In this concept, you will learn to find the perimeter and area of squares and rectangles using formulas.
Perimeter and Area of Squares and Rectangles
A formula is a method that has been proven to work when solving specific types of problems.
Let’s explore some of those familiar formulas by looking at rectangles, squares, area and perimeter.
The perimeter of a figure is the distance around the figure. Perimeter is the sum of all of the sides in a square or rectangle. Since a rectangle has two sets of parallel sides, the formula for determining perimeter (\(P\)) of a rectangle is:
\(P=2L+2W\)
\(L=length\: and\: W=width\)
Let’s look at an example.
The rectangle above shows its dimensions. Find the perimeter.
First, substitute the values for the width (\(W\)) and the length (\(L\)) into the perimeter formula.
\(P=2(12)+2(9)\)
Next, complete the multiplication and addition to find the perimeter.
\(\begin{aligned} P&=2(12)+2(9) \\ P&=24+18 \\ P&=42\end{aligned}\)
The answer is 42.
The perimeter of the rectangle is 42 inches.
Area is the amount of square units inside the figure. Area is found by multiplying the length\times width. The formula for finding the area of a rectangle is:
\(A=L\times W\)
You can use the dimensions from the rectangle above to find the area of this rectangle.
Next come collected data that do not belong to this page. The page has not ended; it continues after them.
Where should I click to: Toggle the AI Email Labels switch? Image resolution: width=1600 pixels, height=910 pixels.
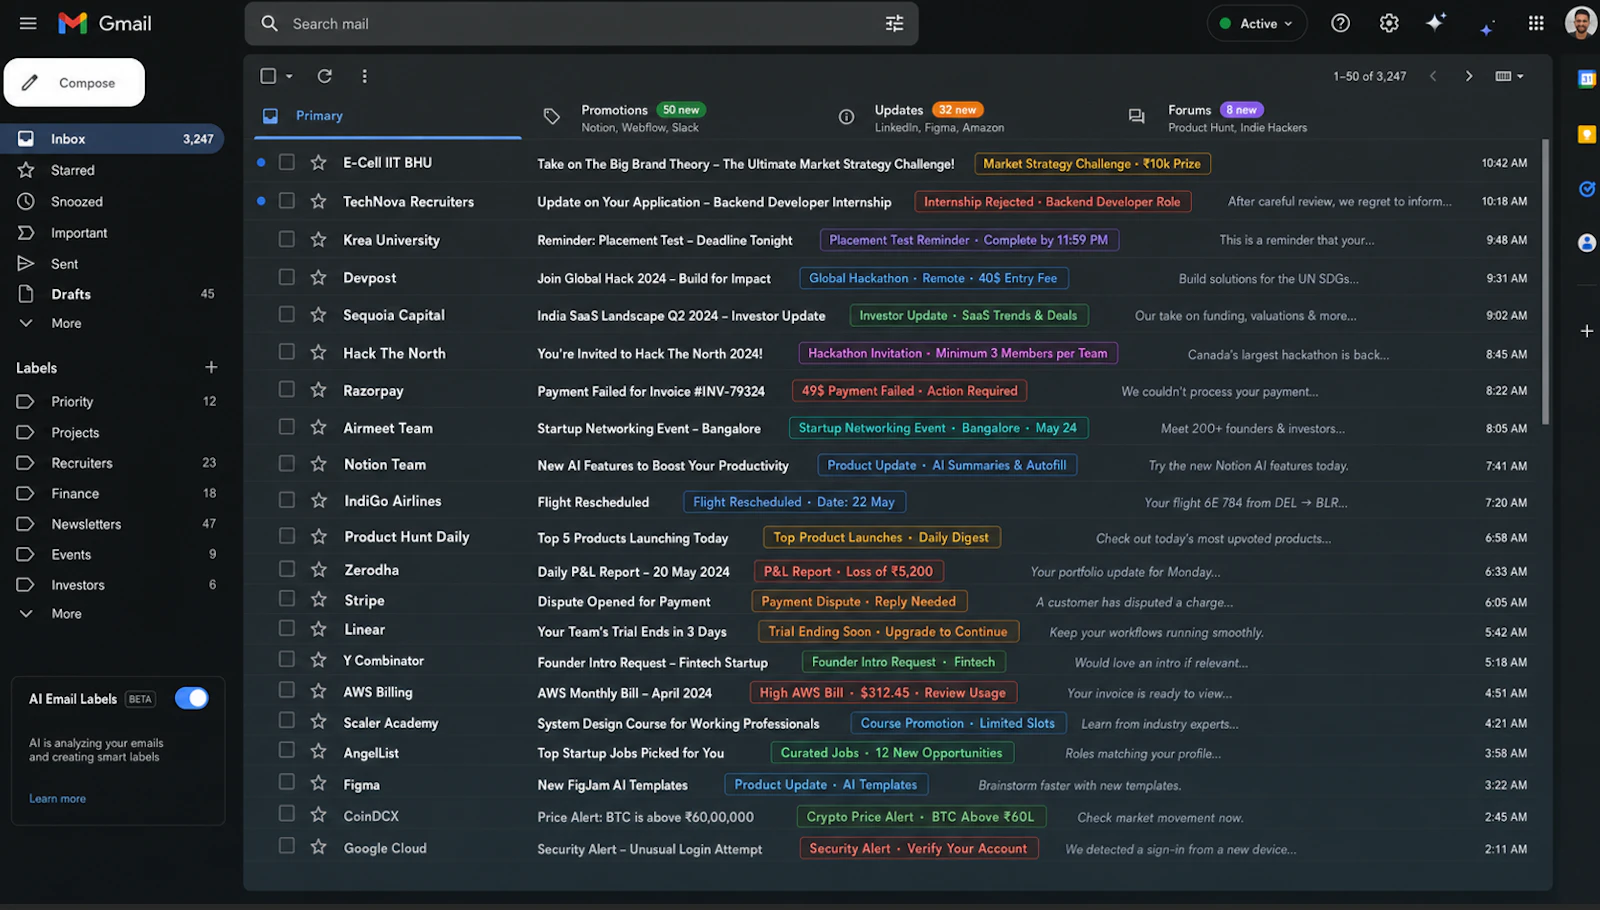click(x=191, y=698)
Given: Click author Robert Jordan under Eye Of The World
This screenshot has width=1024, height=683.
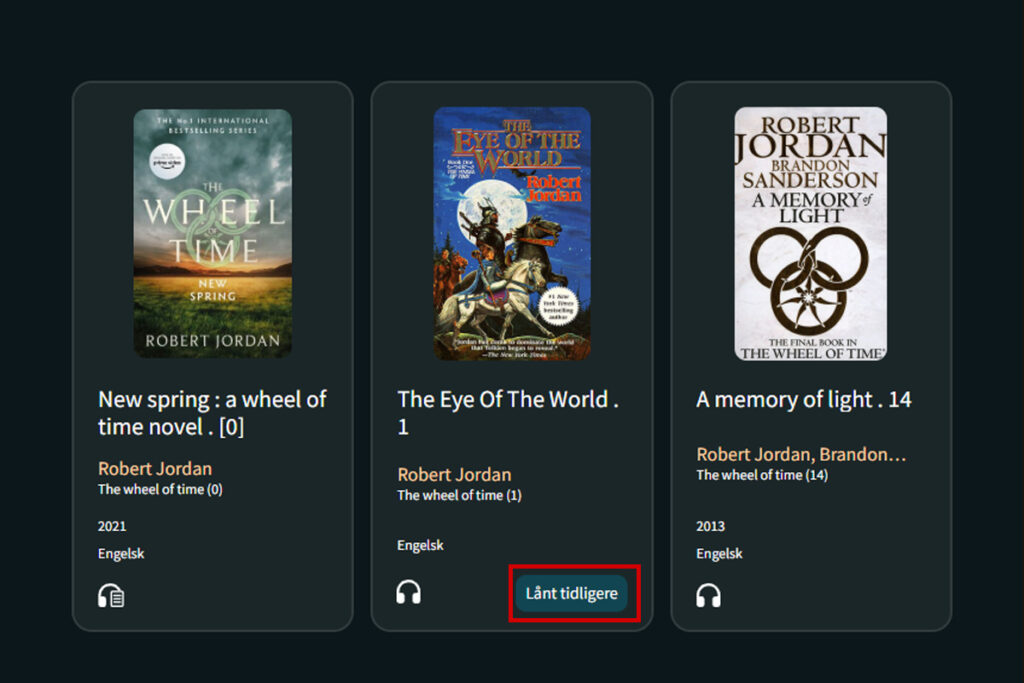Looking at the screenshot, I should [454, 474].
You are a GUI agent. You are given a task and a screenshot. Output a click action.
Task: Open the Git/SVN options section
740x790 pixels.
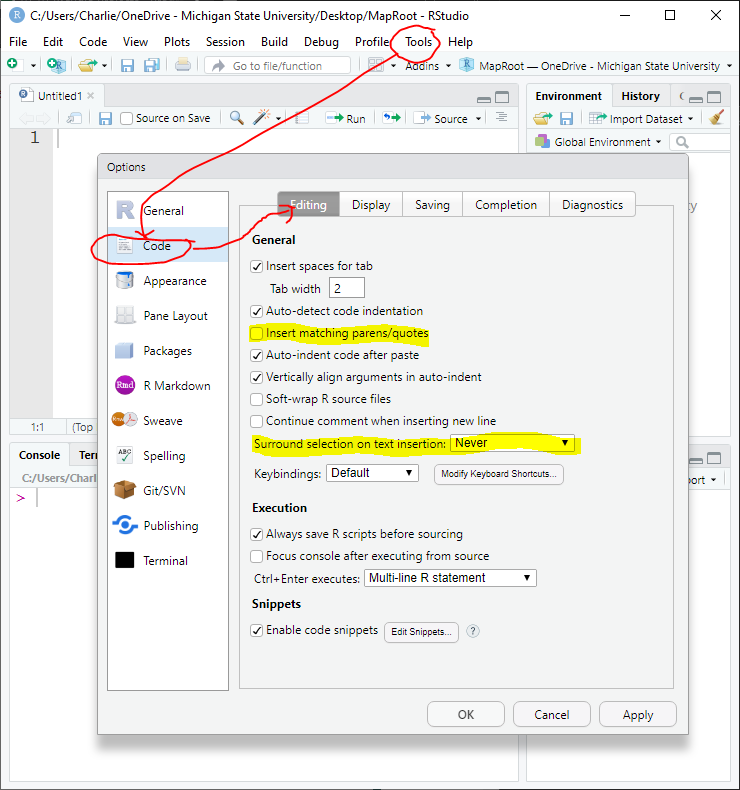pyautogui.click(x=163, y=491)
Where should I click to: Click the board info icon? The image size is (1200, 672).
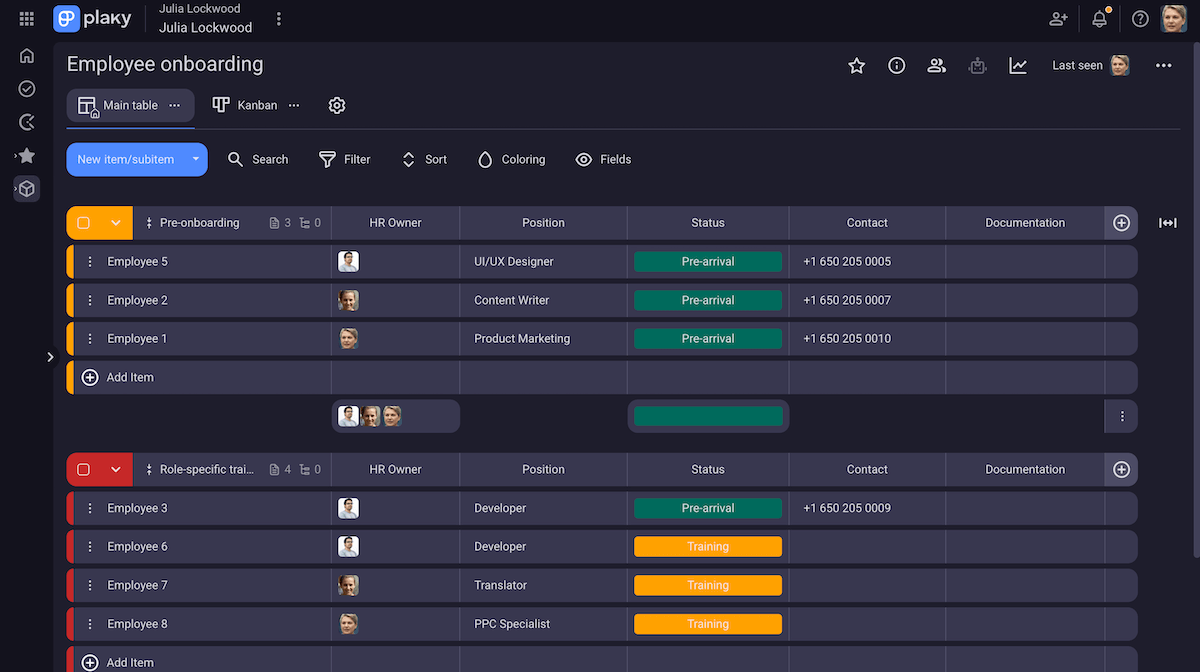click(896, 64)
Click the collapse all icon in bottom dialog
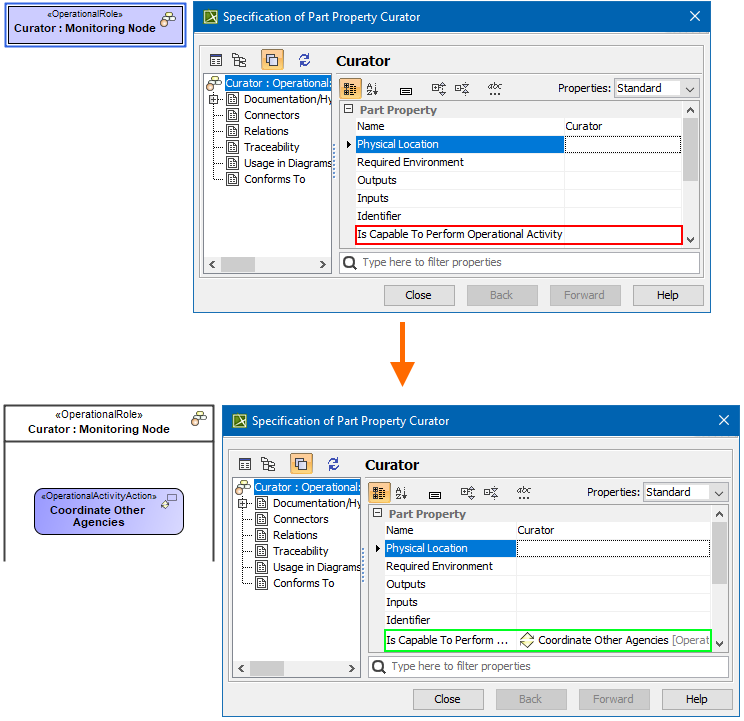This screenshot has width=744, height=721. click(x=491, y=493)
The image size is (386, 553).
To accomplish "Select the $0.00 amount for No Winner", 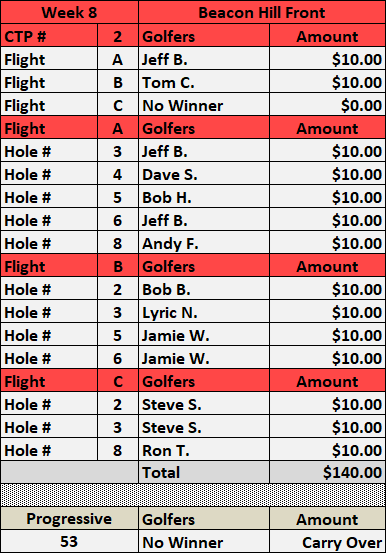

First, fill the values for \(L\) and \(W\) into the formula for area.
\(\begin{aligned} A&=L\times W \\ A&=12\times 9\end{aligned}\)
Next, solve for the area by multiplying.
\(\begin{aligned} A&=12\times 9 \\ A&=108\end{aligned}\)
The answer is 108.
The area of the rectangle is \(108\: in^2\).
Notice that the unit of measurement for area is squared. That is because you multiplied a unit measure times itself: \(in\times in=in^2\). Area is always written in square units.
You can also find the perimeter and area of a square. Remember that a square has four equal sides given the symbol s. You can use the following formula for finding the perimeter of a square:
\(P=4s\)
Let’s look at an example.
A rectangle has a length of 12 feet and a perimeter of 72 feet. Write and solve an equation to determine the width of the rectangle.
First, substitute the values for the perimeter (\(P\)) and the length (\(L\)) into the perimeter formula.
\(72=2(12)+2W\)
Next, complete the multiplication.
\(72=24+2W\)
Then, subtract 24 from both sides to get your variable alone on the right side.
\(\begin{aligned} 72−24&=24−24+2W \\ 48 &=2W \end{aligned}\)
Then, multiply both sides by the reciprocal of 2 to isolate your variable.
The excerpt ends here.